Thomas Was Alone Review


Thomas Was Alone
Developer: Mike Bithell
Platform: PC (Reviewed), Mac
Release Date: June 30th, 2012
Price: $9.99 – Available Here or Here

Building up from and expanding a game that was made in 24 hours, Thomas Was Alone helms from the mind of developer Mike Bithell.  The original was pretty unique for an internet flash game, to the point that when I first read about this release I still remembered playing the original game myself.  Somewhat short, the original game didn’t dally on spectacular graphics, but instead nice, slightly challenging platforming featuring rectangles trying to reach a specific spot for one on each level.  This time, the expanded full game now has a full narrative story, including voice-over, and more gameplay featuring than simple jumping.  So, just how good is this indie title?

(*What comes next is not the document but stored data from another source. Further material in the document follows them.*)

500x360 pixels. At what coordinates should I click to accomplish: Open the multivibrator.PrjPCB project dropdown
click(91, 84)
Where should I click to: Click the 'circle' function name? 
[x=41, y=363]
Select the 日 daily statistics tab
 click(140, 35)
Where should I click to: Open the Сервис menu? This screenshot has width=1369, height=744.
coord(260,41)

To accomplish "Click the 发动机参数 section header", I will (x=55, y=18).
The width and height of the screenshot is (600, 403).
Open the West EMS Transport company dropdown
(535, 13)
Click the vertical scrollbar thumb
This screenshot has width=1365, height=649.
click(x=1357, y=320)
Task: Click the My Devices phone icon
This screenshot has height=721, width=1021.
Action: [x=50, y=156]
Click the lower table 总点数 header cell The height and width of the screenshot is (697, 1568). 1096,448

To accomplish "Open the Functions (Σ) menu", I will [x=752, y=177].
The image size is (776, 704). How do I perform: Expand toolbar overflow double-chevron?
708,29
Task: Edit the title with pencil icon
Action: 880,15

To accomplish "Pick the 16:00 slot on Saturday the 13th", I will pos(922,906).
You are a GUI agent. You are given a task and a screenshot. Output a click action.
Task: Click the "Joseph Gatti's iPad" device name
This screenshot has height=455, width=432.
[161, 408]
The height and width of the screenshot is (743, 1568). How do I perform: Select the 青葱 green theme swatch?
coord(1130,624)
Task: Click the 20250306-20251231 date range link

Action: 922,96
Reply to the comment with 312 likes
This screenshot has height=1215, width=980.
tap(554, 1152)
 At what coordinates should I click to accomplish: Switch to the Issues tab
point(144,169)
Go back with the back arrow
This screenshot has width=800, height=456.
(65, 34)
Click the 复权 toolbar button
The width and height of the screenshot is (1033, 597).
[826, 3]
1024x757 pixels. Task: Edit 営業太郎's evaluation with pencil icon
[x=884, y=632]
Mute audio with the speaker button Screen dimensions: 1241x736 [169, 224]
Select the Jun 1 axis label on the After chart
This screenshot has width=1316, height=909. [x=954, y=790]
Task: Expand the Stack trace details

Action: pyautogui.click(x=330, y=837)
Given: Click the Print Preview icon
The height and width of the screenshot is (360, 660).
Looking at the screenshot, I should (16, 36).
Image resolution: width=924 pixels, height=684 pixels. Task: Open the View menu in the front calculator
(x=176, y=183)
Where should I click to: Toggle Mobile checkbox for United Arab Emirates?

Thomas Was Alone is the story of simple rectangles moving up and to the right, no wait it’s the story of the events leading to a companies closure, no wait it’s the story of emergent self-aware AI, no wait it’s all of them and more.  Thomas, while being the title character, is by no means the main focus in this three act story.  There is a lot of things going on in the story that aren’t even told through the voice-over work.  The story is a pretty interesting thing, there is more there than is handed to the player, which must be figured out for themselves.  For something that can be taken for a simple platformer there is a lot more going on and that’s what makes it so good.

The story starts with just the introduction of Thomas, but continues to build to the character base. All of which have their own little personalities, that while never actually speak for themselves comes out quite well through the narration.  The game really is a three act story, albeit divided into 10 different chapters where several of the chapters form each of the different acts.  The third act, and still trying to avoid spoilers here, is actually pretty interesting and unexpected.  Going in a direction that while still building from the previous act, solidifies the ending of the second act perfectly.  That’s what is so refreshing about the game, a platformer that gives characters to actually care about, even if they are just multicolored little rectangles.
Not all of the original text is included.